> **Excerpt provided**:
• • • • •

APIC Corporation has been awarded a contract modification to its Air Force Research Laboratory (AFRL) Other Transaction Agreement (OTA). The modification funds the prototyping and flight-testing of APIC’s patented Heterogeneously Integrated Photonics and Electronics (HIP-E) technology, marking a massive leap forward in high-performance computing for tactical military applications.
In modern warfare, data is a strategic weapon. By bringing immense computational power directly to the tactical edge, the AFRL and APIC aim to fundamentally change the dynamics of aerial combat.
“The enhanced processing speed guarantees that airborne weapon systems and vital sensor-to-shooter links can process threats and react faster than any adversary,” said APIC Founder, Chairman and CEO Dr. Raj Dutt. “This split-second cognitive superiority provides a decisive advantage, virtually ensuring a win in every engagement.”
Under this new phase, APIC will integrate its groundbreaking HIP-E technology into a standard 3U VPX board. This hardware will undergo rigorous, practical test and evaluation environments aboard a designated test aircraft to prove its viability in high-stress operational scenarios.

• • • • •

> **Source material**:
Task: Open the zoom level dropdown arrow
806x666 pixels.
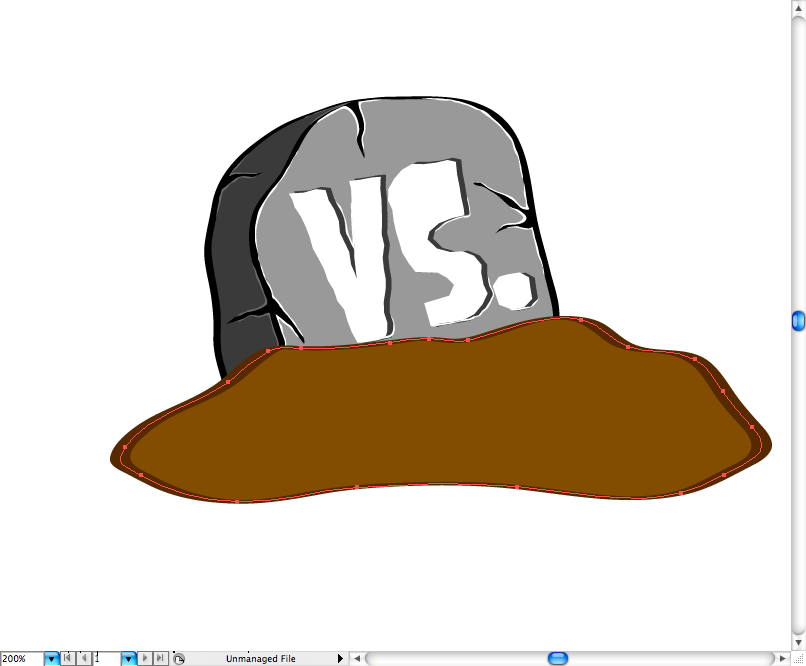Action: point(51,659)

• • • • •

> **Stated exercise 1**:
Translate this sentence from the APIC contract announcement above into Spanish: "In modern warfare, data is a strategic weapon."
> **Stated exercise 2**:
Carry on writing the APIC contract announcement above, picking up right after its last sentence.

> **Exercise result 1**:
En la guerra moderna, los datos son un arma estratégica.

> **Exercise result 2**:
Traditional computing architectures rely on copper wires and copper traces within printed circuit boards (PCBs) to route data between electronic components. However, copper has hit its physical limits, creating severe bottlenecks in speed, bandwidth and thermal efficiency.
APIC’s HIP-E technology, an advanced approach to Co-Packaged Optics (CPO), replaces these legacy copper connections with ultra-high-speed light paths. By fusing photonics directly with electronics, HIP-E delivers a transformative solution that propels conventional computing far beyond the traditional boundaries of Moore’s Law.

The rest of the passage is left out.